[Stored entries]
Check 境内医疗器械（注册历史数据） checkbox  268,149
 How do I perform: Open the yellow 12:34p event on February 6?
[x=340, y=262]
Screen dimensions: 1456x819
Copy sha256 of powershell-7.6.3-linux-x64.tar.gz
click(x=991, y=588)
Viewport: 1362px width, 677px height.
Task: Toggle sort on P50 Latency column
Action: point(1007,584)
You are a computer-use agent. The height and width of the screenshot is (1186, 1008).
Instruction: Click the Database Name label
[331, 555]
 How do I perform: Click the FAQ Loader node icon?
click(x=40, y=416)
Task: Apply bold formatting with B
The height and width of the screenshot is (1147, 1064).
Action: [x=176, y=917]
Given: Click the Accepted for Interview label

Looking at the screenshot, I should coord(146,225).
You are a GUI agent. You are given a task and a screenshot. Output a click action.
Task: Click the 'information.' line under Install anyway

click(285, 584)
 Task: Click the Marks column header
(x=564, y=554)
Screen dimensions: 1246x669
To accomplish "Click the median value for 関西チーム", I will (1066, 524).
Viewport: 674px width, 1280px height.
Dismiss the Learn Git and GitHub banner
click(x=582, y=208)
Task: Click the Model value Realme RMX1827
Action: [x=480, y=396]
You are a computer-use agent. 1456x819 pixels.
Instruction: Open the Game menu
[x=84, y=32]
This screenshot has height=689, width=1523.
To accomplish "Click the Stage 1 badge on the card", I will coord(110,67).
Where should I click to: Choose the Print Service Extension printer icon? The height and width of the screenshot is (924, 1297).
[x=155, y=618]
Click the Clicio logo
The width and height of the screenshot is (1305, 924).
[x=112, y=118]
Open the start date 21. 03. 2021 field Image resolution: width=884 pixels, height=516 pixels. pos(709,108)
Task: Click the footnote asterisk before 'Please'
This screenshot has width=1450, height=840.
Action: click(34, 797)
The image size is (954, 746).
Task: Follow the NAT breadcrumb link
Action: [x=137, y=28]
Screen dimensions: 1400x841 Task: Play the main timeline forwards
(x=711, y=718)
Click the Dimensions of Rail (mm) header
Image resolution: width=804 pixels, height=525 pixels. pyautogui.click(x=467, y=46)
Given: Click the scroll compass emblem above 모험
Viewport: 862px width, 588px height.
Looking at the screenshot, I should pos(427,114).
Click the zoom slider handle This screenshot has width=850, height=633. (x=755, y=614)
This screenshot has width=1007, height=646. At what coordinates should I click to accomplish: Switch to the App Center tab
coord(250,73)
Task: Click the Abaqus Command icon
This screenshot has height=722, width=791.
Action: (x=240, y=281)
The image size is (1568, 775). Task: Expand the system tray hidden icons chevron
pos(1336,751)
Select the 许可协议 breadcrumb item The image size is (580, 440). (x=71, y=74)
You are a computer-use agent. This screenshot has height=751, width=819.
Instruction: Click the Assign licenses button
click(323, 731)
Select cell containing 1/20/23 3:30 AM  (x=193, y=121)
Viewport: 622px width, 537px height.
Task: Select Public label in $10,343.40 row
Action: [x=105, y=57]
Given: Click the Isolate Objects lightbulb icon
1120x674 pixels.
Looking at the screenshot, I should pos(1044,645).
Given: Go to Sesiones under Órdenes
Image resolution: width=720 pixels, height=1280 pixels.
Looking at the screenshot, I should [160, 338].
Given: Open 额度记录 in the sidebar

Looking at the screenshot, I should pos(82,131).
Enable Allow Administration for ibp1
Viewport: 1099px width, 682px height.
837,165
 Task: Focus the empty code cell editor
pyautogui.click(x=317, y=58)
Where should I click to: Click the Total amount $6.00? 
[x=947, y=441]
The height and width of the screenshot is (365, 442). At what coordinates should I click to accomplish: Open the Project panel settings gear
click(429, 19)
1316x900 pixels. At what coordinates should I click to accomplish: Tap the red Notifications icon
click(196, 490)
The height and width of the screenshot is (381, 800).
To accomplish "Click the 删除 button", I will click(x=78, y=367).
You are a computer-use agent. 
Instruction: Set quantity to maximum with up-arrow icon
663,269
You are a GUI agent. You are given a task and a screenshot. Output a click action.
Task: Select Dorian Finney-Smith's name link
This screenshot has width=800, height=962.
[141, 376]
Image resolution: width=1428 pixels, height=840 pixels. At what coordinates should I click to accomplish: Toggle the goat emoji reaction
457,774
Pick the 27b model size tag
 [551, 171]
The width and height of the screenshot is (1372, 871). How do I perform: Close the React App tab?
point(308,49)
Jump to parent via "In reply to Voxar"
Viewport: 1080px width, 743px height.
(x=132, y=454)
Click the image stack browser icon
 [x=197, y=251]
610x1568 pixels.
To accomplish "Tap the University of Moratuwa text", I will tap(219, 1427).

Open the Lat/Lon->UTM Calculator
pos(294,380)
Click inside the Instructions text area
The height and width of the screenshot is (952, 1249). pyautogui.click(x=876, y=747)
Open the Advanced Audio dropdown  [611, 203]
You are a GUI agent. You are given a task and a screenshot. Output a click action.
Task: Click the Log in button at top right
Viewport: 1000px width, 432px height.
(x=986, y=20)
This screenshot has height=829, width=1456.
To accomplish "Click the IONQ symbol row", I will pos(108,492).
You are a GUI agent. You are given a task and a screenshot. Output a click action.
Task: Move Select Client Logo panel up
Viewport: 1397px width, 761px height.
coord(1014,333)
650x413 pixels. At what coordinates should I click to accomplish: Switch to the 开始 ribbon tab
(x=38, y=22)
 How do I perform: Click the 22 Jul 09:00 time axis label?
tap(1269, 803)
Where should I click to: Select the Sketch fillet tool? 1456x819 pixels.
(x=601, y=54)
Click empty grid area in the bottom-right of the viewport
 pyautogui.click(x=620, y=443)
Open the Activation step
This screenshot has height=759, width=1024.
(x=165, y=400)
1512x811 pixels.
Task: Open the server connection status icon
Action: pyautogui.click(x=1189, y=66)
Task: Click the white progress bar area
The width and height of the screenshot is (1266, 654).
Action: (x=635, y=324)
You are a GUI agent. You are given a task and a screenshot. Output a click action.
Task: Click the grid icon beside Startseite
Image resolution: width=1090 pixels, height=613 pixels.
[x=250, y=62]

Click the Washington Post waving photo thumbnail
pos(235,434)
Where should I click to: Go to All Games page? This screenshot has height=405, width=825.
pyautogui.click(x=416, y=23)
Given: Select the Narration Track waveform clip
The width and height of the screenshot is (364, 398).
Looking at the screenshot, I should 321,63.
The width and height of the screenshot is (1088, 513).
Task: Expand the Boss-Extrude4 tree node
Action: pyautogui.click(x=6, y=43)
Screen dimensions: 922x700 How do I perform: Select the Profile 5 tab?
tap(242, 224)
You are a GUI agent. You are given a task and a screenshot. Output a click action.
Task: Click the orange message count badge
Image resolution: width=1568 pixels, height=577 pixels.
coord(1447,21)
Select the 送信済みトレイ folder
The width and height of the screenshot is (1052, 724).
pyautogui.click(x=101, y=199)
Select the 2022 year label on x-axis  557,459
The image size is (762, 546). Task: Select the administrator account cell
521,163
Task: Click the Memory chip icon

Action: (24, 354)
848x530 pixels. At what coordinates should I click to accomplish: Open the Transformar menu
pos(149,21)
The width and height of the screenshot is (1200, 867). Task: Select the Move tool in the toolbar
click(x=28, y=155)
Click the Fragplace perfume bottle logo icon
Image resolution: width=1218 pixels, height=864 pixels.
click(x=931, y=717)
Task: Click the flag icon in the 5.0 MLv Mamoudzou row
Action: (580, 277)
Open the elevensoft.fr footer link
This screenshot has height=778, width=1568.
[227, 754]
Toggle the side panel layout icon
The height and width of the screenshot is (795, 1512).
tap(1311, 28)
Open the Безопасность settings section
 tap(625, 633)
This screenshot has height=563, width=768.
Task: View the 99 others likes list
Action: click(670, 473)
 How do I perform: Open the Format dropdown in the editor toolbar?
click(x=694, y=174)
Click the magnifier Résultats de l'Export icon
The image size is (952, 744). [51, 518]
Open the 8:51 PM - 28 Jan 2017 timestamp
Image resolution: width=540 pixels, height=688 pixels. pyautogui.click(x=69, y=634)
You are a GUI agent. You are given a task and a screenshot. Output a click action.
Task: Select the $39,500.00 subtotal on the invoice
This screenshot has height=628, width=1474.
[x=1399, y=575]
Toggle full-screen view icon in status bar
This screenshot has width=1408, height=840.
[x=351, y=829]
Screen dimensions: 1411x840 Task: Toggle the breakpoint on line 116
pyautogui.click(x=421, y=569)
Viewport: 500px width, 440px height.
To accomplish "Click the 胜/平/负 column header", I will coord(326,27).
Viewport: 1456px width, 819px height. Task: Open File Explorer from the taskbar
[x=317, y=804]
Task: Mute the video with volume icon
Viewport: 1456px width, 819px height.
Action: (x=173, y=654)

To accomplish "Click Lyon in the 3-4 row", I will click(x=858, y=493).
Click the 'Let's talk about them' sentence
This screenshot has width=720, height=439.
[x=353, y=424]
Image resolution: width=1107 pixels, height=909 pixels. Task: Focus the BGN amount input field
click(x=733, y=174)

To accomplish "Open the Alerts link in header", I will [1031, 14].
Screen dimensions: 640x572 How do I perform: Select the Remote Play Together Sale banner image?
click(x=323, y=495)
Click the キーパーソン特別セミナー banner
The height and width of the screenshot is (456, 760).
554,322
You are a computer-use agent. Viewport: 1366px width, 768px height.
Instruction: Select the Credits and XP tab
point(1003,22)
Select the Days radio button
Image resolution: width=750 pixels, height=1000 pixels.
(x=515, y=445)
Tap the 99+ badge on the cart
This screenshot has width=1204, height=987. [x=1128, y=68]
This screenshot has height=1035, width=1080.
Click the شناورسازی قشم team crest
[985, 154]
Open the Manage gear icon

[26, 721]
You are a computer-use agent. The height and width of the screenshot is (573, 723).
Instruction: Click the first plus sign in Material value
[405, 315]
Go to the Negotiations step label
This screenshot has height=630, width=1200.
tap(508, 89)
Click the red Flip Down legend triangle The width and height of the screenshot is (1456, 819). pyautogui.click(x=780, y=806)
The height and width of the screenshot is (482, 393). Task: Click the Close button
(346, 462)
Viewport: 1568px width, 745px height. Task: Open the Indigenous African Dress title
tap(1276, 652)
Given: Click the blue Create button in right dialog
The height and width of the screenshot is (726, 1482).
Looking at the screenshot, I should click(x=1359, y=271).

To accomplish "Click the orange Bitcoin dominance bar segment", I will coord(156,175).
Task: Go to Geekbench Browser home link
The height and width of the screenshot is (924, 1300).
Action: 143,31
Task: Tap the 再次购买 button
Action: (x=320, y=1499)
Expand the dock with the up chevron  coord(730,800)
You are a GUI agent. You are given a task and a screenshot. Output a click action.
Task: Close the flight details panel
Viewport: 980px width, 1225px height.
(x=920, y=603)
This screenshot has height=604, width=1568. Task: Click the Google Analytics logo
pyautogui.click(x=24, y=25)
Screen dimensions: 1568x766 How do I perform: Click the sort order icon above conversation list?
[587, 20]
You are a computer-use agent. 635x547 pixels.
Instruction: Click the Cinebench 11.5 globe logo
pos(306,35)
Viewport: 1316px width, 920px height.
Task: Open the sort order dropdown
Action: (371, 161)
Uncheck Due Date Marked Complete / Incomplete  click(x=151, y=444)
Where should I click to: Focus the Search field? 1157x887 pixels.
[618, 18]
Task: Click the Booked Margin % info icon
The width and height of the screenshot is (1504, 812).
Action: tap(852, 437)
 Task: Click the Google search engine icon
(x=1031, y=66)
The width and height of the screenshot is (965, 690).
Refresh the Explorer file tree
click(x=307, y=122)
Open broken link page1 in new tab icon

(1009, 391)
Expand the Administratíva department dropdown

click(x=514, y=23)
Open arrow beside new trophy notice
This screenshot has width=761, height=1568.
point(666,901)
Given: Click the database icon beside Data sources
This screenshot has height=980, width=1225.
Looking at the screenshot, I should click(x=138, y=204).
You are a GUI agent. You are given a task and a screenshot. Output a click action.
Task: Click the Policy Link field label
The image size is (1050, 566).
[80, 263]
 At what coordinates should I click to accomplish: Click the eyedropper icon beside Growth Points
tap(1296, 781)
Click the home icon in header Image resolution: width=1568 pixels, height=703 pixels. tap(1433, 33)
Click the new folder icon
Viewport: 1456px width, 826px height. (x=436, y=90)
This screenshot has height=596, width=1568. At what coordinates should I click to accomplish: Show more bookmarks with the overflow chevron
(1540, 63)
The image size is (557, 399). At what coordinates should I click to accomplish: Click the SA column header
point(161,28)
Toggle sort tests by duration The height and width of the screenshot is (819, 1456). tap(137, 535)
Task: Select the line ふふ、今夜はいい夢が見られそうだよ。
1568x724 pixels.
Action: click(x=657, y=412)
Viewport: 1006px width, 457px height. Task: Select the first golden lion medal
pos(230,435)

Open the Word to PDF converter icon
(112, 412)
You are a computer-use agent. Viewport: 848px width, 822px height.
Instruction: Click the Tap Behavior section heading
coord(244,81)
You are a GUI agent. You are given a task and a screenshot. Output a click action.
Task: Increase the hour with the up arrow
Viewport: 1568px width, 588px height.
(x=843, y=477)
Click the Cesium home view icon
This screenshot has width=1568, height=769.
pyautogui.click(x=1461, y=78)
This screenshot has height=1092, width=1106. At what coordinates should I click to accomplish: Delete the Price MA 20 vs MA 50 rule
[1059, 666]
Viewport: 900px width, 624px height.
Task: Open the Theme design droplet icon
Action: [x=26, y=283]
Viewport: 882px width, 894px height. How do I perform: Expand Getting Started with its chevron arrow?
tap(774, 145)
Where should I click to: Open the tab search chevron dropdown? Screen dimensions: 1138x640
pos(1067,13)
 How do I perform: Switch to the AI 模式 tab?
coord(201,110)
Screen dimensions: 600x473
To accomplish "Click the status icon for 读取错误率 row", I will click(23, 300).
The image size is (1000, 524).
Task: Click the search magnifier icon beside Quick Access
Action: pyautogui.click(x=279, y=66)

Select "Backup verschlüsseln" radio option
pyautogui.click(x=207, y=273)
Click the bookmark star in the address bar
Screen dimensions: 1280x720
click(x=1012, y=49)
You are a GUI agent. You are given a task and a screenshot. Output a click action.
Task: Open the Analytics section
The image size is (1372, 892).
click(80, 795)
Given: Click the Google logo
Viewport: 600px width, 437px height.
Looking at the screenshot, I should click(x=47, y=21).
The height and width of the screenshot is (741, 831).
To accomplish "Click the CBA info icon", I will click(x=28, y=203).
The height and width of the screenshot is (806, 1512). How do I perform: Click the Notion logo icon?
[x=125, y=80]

Short task: Please format the stretch of the records above from the line containing "is (573, 723)." through the line containing "Uncheck Due Date" (both included) as a JSON list of strings, one string per line, with blank lines left out.

Correct response:
[
  "You are a computer-use agent. The height and width of the screenshot is (573, 723).",
  "Instruction: Click the first plus sign in Material value",
  "[405, 315]",
  "Go to the Negotiations step label",
  "This screenshot has height=630, width=1200.",
  "tap(508, 89)",
  "Click the red Flip Down legend triangle The width and height of the screenshot is (1456, 819). pyautogui.click(x=780, y=806)",
  "The height and width of the screenshot is (482, 393). Task: Click the Close button",
  "(346, 462)",
  "Viewport: 1568px width, 745px height. Task: Open the Indigenous African Dress title",
  "tap(1276, 652)",
  "Given: Click the blue Create button in right dialog",
  "The height and width of the screenshot is (726, 1482).",
  "Looking at the screenshot, I should click(x=1359, y=271).",
  "To accomplish \"Click the orange Bitcoin dominance bar segment\", I will coord(156,175).",
  "Task: Go to Geekbench Browser home link",
  "The height and width of the screenshot is (924, 1300).",
  "Action: 143,31",
  "Task: Tap the 再次购买 button",
  "Action: (x=320, y=1499)",
  "Expand the dock with the up chevron  coord(730,800)",
  "You are a GUI agent. You are given a task and a screenshot. Output a click action.",
  "Task: Close the flight details panel",
  "Viewport: 980px width, 1225px height.",
  "(x=920, y=603)",
  "This screenshot has height=604, width=1568. Task: Click the Google Analytics logo",
  "pyautogui.click(x=24, y=25)",
  "Screen dimensions: 1568x766 How do I perform: Click the sort order icon above conversation list?",
  "[587, 20]",
  "You are a computer-use agent. 635x547 pixels.",
  "Instruction: Click the Cinebench 11.5 globe logo",
  "pos(306,35)",
  "Viewport: 1316px width, 920px height.",
  "Task: Open the sort order dropdown",
  "Action: (371, 161)",
  "Uncheck Due Date Marked Complete / Incomplete  click(x=151, y=444)"
]